Techniques for maximizing information and minimizing trace size

Speaker: Germán Llort (BSC)
Date: Friday, 4 December 2015, 15:30-16:45
Session: Performance Tools II
Talk type: Project talk (30 min)

Abstract: Performance analysis tools are essential not only to understand the behavior of parallel applications, but to identify why performance expectations might not have been met, serving as guidelines to improve the inefficiencies that caused poor performance, and driving both software and hardware optimizations. However, detailed analysis of the behavior of a parallel application requires to process a large amount of data that also grows extremely fast. Current large scale systems already comprise hundreds of thousands of cores, and upcoming Exascale systems are expected to assemble more than a million processing elements. With such number of hardware components, the traditional analysis methodologies consisting in blindly collecting as much data as possible and then performing exhaustive lookups are no longer applicable, because the volume of performance data generated becomes absolutely unmanageable to store, process and analyze.

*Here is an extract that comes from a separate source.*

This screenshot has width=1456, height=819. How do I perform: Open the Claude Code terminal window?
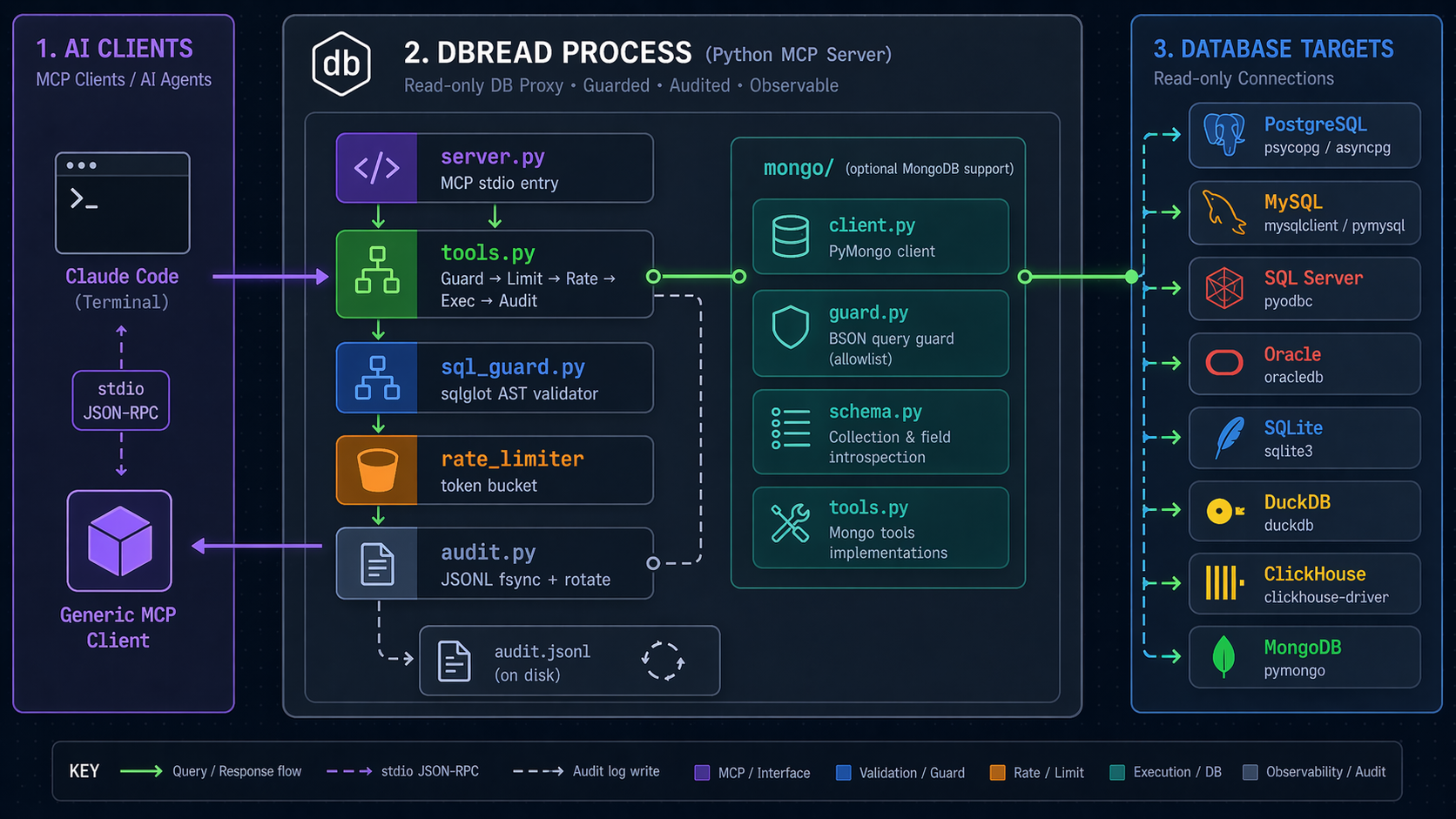coord(122,202)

The evolution of the tools suggests that more complex approaches are needed, incorporating intelligence to perform competently the task of detailed analysis. To this end, our work leverages techniques that have been successfully applied to aid in the task of Big Data Analytics in fields like machine learning, data mining, signal processing and computer vision. We rely on these techniques to improve the analysis of large-scale parallel applications by automatically uncovering repetitive patterns, finding data correlations, detecting performance trends and further useful analysis information. Combining their use, we have been able to minimize the volume of performance data captured from an execution, while maximizing the information and insight gained from this data.

Last Modified: 18.11.2022